# SELECTED EXTRACT
━━━━━━━━

Group by T-SQL vs. MySQL (single column) - sql

I am new to SQL Server/used to MySQL databases and I am running into an issue that I never ran into with MySQL. I am looking to pull all current policy numbers, the name of the company/person it belongs to, their total premium, and whether or not they have what we call 'equipment breakdown' coverage. This is all pretty simple, the issue I am having is with grouping. I want to group by one column only, aka one distinct policy number, the company name, a sum of the premium (it is possible to have several premium amounts both negative and positive so I want to sum these to see what the true total is), and a simple Yes or No column for equipment breakdown.
Here is the query I am running:
SELECT pol_num as policy_number,
insd_name as insureds_name,
SUM(amt) as 'total_premium',
(SELECT
CASE
WHEN cvg_desc = 'Equipment Breakdown'
THEN 'Y'
ELSE 'N'
END) as 'equipment_breakdown'
FROM bapu.dbo.fact_prem
WHERE '2014-05-06' between d_pol_eff and d_pol_exp
AND amt_type = 'Premium'
AND amt_desc = 'Written Premium'
GROUP BY pol_num
ORDER BY policy_number
I get the an error saying that I need to group by insd_name and cvg_desc as well, but I DON'T want that as it gives me duplicate policy numbers.
Here is an example of what I get when I group everything it tells me to:
policy_number insureds_name total_premium equipment_breakdown
001 company a 0.00 n
001 company a 25,000.00 n
001 company a -10,000.00 n
002 company b 100.00 y
002 company b 10,000.00 y
Here is an example of the results I want:
policy_number insureds_name total_premium equipment_breakdown
001 company a 15,000.00 n
002 company b 10,100.00 y
Basically, I just want to group by the policy number and sum the premium amounts. Above is how I would achieve this in MySQL, how can I achieve the results I am looking for in SQL Server?

━━━━━━━━

# RECORDS SHOWN
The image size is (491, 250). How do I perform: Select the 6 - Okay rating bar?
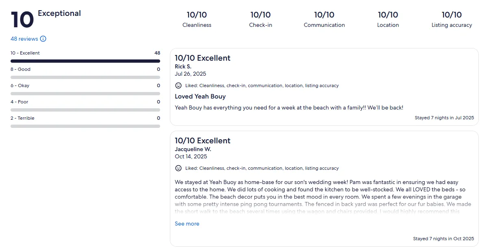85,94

━━━━━━━━

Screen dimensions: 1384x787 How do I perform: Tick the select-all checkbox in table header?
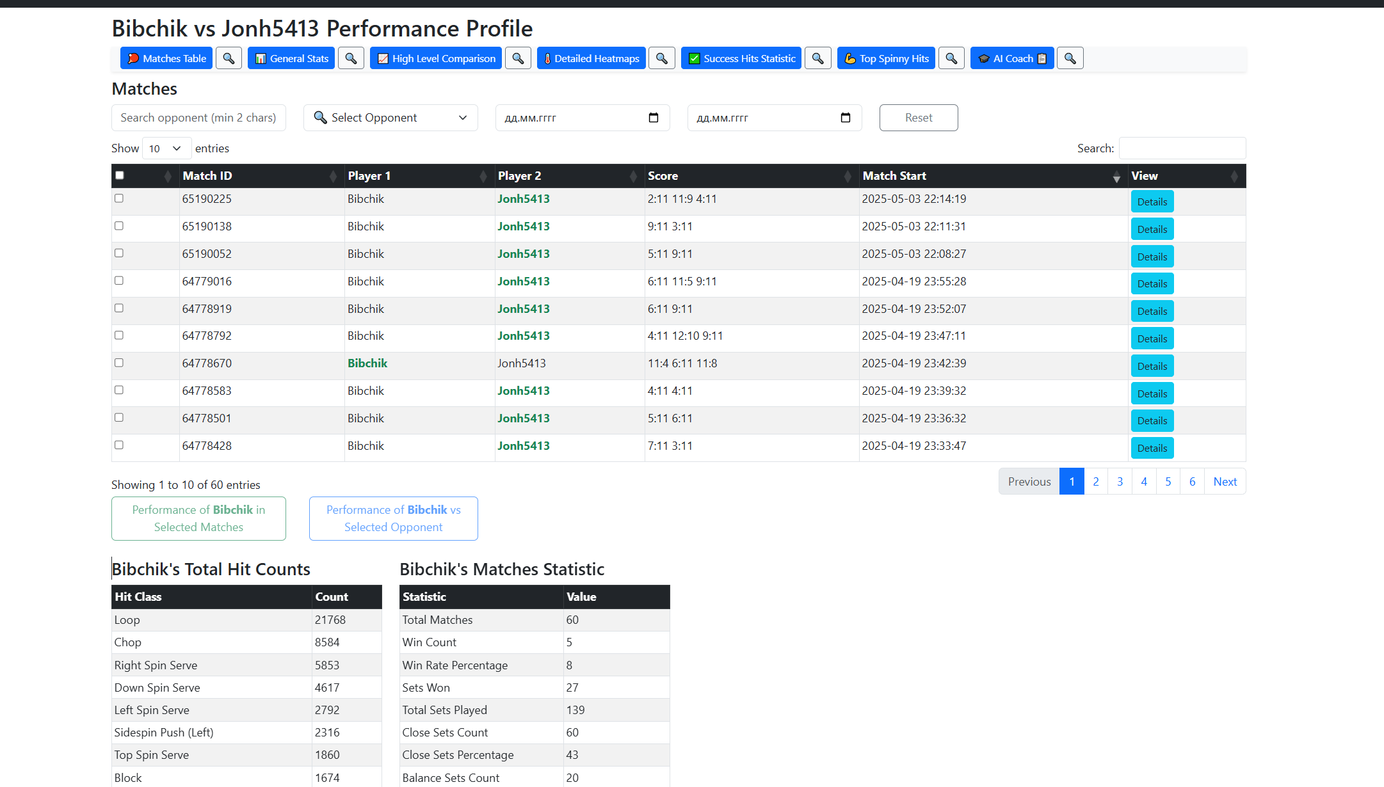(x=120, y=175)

━━━━━━━━

# WHAT THIS EXERCISE ASKS
**1)** In the grouping thread, which two columns does the SQL Server error say must also be grouped?
**2)** Continue the grouping thread from the point where it stops.

# RESPONSES PER TASK
**1)** insd_name and cvg_desc.

**2)**
Thanks

MySQL doesn't require all non-aggregate fields to be included in the GROUP BY clause, even though not doing so can yield unexpected results. SQL Server requires this, so you are forced to decide how you want to handle multiple insd_name values for a given pol_num, you can use MAX(), MIN(), or if the values are always the same, just add them to your GROUP BY:
SELECT pol_num AS policy_number
, MAX(insd_name) AS insureds_name
, SUM(amt) AS 'total_premium'
, MAX(CASE WHEN cvg_desc = 'Equipment Breakdown' THEN 'Y'
ELSE 'N'
END) AS 'equipment_breakdown'
FROM bapu.dbo.fact_prem
WHERE '2014-05-06' BETWEEN d_pol_eff AND d_pol_exp
AND amt_type = 'Premium'
AND amt_desc = 'Written Premium'
GROUP BY pol_num
ORDER BY policy_number
Or:
SELECT pol_num AS policy_number
, insd_name AS insureds_name
, SUM(amt) AS 'total_premium'
, CASE WHEN cvg_desc = 'Equipment Breakdown' THEN 'Y'
ELSE 'N'
END AS 'equipment_breakdown'
FROM bapu.dbo.fact_prem
WHERE '2014-05-06' BETWEEN d_pol_eff AND d_pol_exp
AND amt_type = 'Premium'
AND amt_desc = 'Written Premium'
GROUP BY pol_num
, insd_name
, CASE WHEN cvg_desc = 'Equipment Breakdown' THEN 'Y'
ELSE 'N'
END
ORDER BY policy_number

It looks like the cvg_desc column is probably what's messing you up. You want to group by the resulting Y or N from your CASE statement, but SQL server is grouping by the original cvg_desc column. You could approach this in a way that resolves the CASE statement before it groups. For example, wrap the main query in a common table expression (CTE), which is sort of like an inline-view. Then with the equipment breakdown column reduced to just a Y or an N, a subsequent query from the CTE with your SUM aggregation on premium should give you the results you desire:
WITH Policies(policy_number, insureds_name, premium, equipment_breakdown) AS
(
SELECT
pol_num
,insd_name
,amt
,(CASE WHEN cvg_desc = 'Equipment Breakdown' THEN 'Y' ELSE 'N' END)
AS 'equipment_breakdown'
FROM
bapu.dbo.fact_prem
WHERE
'2014-05-06' BETWEEN d_pol_eff AND d_pol_exp
AND
amt_type = 'Premium'
AND
amt_desc = 'Written Premium'
)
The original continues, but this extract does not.